TrajectoryAccumulator: the client-side adder¶
TrajectoryAccumulator is a client-side helper for accumulating multi-timescale
pytree samples before calling client.send. It exists because RL rollout
workers often produce data at more than one rate (one transition per env
step, plus one summary statistic per episode), and you usually want to send
them together as a single message rather than as a stream of singleton
samples.
When to use it¶
- You have a rollout of
Ttransitions and want to send them in one shot, notTseparatesendcalls. - You have data at several timescales (per-step, per-N-step, per-episode) that share a single message.
How it works¶
Construct it with a dict whose top-level keys are timescale names. Each
leaf's leading dimension is the number of add() calls expected before the
buffer is ready to send.
import numpy as np
from echo import TrajectoryAccumulator, TcpClient
T = 64 # rollout length
example = {
"step": {
"obs": np.zeros((T, 4), dtype=np.float32),
"reward": np.zeros((T, 1), dtype=np.float32),
},
"episode": {
"return": np.zeros((1,), dtype=np.float32),
},
}
# The server is constructed with the same example.
client = TcpClient("localhost", 50051, example)
buf = TrajectoryAccumulator(example)
for _ in range(num_rollouts):
episode_return = 0.0
for _ in range(T):
obs, reward = env.step(...)
buf.add("step", {"obs": obs, "reward": reward})
episode_return += float(reward)
buf.add("episode", {"return": np.array([episode_return], dtype=np.float32)})
client.send(buf.build())
Mental model¶
TrajectoryAccumulator is just pre-allocated numpy arrays plus per-timescale slot
counters. add() writes into the next free slot for that timescale via
slice assignment; build() returns the filled pytree, flips the active
buffer (so the next round writes into a fresh one without allocating), and
resets the counters.
There's no network or Rust involvement; it's purely a way to amortise the
flatten-and-send cost across many environment steps.

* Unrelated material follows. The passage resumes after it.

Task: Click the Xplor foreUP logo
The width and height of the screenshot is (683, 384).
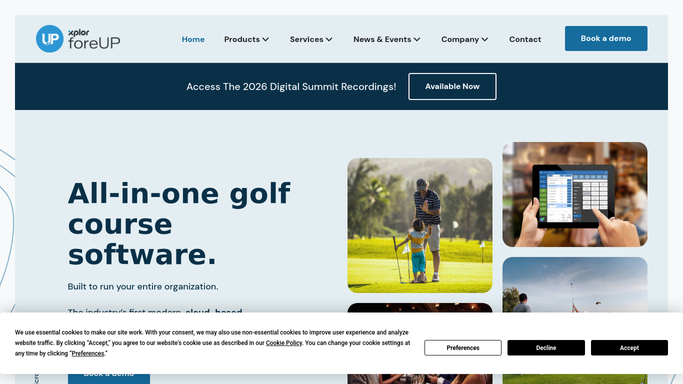Action: (x=78, y=39)
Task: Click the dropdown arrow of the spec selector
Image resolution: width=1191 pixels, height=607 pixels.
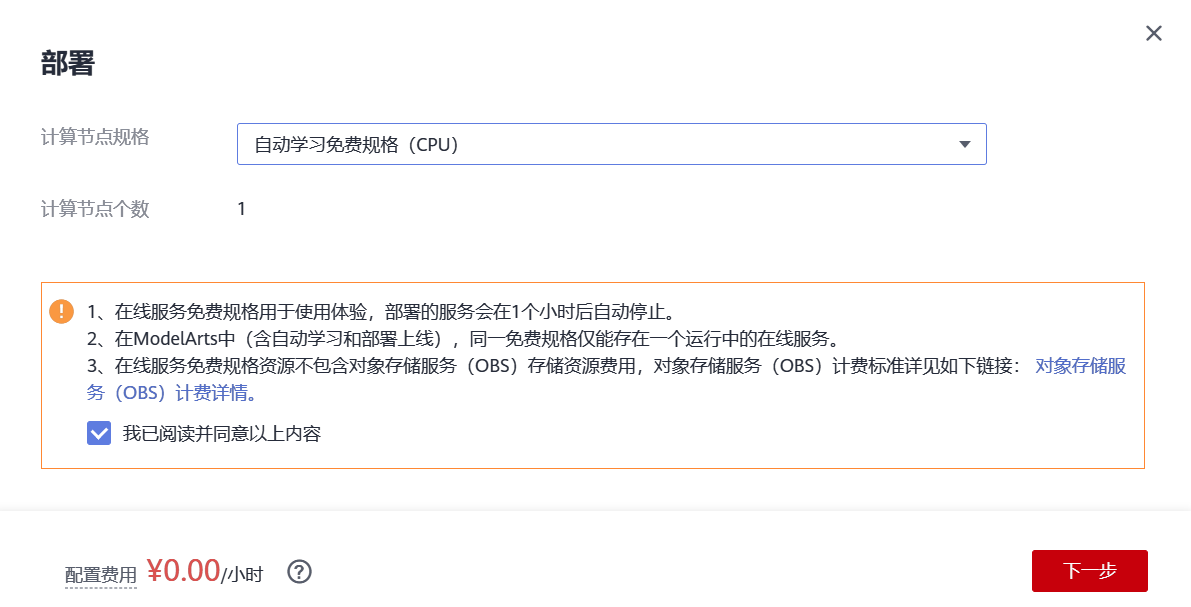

The pytree it returns
goes through the normal client.send path.
Two buffers, no allocation per rollout¶
TrajectoryAccumulator double-buffers internally: two copies of the pytree, with
build() swapping the active one. So while one buffer is being serialised
and sent, the next rollout can start filling the other without any
allocation. This matters when rollouts are short relative to flatten +
network latency.
Common pitfalls¶
- Leading-dimension mismatch within a timescale. All leaves under one
timescale key must share the same first axis size. That's what defines
"how many
addcalls before the buffer is full". The constructor checks this and raises. - Adding past capacity. If you call
addmore than the leading dimension allows, you getIndexError. Callreset()if you want to abort a partial rollout. - Dict-only at the top level. The top-level pytree must be a
dictwith timescale names. Below that, leaves can be any pytree shape thatoptreeunderstands.